Development of 13C Nuclear Magnetic Resonance Methods for Studying the Structural Dynamics of Nucleic Acids in Solution.

Abstract

An understanding of both structure and dynamics is essential to the full characterization of any biomolecule, but is especially relevant with respect to RNA for which dynamics is used in myriad ways to achieve functional complexity that would otherwise be inaccessible based on its rigid framework composed of only four chemically similar nucleotides. Due to experimental difficulties in resolving the plethora of motional modes that exist in RNA, their dynamical properties remain poorly understood. Solution nuclear magnetic resonance (NMR) is one of the most powerful tools for the characterization of structural dynamics, as it provides atomic level detail on a variety of timescales, from picoseconds to seconds. Spin relaxation measurements can in principle provide information at sub‐nanosecond timescales, providing that internal motions are not correlated to overall molecular tumbling. Residual dipolar couplings and residual chemical shift anisotropies (RCSAs) report on the average global RNA structure and provide insight into sub‐millisecond motions. Finally, chemical exchange measurements can provide quantitative kinetic information on the micro‐to‐millisecond timescale. Unfortunately, many of the techniques commonly used for studies of RNA are limited to nitrogen resonances, which are not frequently observable in functionally relevant, noncanonical regions of RNA. In addition, target RNAs are relatively small, typically less than 30 nucleotides or 10,000 molecular weight. In this thesis, I develop the much needed NMR methods which can target the carbon nuclei of RNA and in systems up to 150 nucleotides.
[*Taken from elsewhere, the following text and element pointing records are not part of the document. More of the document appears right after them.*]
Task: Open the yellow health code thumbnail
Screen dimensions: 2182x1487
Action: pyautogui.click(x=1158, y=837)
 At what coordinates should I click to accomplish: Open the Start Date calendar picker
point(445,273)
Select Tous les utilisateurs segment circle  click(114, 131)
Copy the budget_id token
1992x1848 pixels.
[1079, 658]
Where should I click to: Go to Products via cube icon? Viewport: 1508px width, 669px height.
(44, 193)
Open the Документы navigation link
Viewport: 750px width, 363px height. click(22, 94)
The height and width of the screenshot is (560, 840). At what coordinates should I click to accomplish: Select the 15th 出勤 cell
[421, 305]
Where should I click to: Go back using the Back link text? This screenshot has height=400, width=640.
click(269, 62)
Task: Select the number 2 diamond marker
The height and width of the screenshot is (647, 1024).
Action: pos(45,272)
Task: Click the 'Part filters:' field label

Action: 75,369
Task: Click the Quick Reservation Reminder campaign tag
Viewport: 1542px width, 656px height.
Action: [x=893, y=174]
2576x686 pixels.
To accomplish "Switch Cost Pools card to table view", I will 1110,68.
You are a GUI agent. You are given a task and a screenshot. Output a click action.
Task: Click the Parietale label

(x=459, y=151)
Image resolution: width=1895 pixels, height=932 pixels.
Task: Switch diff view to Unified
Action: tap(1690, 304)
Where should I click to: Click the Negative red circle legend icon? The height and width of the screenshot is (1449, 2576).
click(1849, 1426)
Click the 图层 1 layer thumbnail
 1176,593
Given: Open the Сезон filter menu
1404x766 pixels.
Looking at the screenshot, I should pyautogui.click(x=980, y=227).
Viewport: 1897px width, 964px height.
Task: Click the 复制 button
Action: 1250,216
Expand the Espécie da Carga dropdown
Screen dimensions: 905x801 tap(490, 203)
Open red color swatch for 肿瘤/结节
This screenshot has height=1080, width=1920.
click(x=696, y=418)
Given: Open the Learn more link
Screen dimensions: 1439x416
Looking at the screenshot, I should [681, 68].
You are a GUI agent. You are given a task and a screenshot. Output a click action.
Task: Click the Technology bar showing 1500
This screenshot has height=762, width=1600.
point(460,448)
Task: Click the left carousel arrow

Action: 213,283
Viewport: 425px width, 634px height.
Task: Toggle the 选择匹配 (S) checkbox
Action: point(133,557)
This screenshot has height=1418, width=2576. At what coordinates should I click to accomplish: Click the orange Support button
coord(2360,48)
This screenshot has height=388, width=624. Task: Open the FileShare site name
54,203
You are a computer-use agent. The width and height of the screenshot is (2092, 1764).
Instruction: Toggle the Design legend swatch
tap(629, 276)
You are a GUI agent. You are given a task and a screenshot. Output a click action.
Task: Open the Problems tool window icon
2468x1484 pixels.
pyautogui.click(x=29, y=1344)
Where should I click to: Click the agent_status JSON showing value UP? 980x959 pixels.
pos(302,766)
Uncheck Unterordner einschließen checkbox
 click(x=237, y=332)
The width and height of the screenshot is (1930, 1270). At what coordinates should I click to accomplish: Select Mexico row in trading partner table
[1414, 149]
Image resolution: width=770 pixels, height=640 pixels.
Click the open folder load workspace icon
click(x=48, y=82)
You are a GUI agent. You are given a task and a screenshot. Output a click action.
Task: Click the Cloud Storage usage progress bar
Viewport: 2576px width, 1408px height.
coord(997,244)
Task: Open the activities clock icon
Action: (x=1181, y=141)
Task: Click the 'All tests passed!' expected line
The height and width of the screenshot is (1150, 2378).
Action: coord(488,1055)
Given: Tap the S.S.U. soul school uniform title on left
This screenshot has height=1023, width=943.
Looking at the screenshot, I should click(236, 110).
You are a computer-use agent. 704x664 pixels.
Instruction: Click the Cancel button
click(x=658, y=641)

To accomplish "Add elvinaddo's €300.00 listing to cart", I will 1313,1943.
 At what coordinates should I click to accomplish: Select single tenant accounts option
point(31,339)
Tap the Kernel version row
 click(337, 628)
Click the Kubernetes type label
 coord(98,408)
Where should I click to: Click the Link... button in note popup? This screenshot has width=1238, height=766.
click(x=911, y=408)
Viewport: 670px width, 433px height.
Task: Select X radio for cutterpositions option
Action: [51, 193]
A combination of new spin relaxation, RCSA, and chemical exchange techniques are developed to probe site specific motions over the picosecond to millisecond time regime and provide important insight into some of the fundamental properties of RNA. Spin relaxation revealed a surprisingly complex dynamical landscape for the relatively simple transactivation response element from HIV‐1 RNA where intriguing entropy compensation occurs upon ligand binding in the bulge region, with order parameters of 0.2‐0.3, as global domain motions are suppressed. New, selective R1ρ dispersion experiments detected previously unobservable chemical exchange in functionally important regions of the bacterial ribosomal A‐site RNA, with a timescale of 320 μs, and the modified base in a 1,N6‐ethenoadenine ‐ damaged DNA.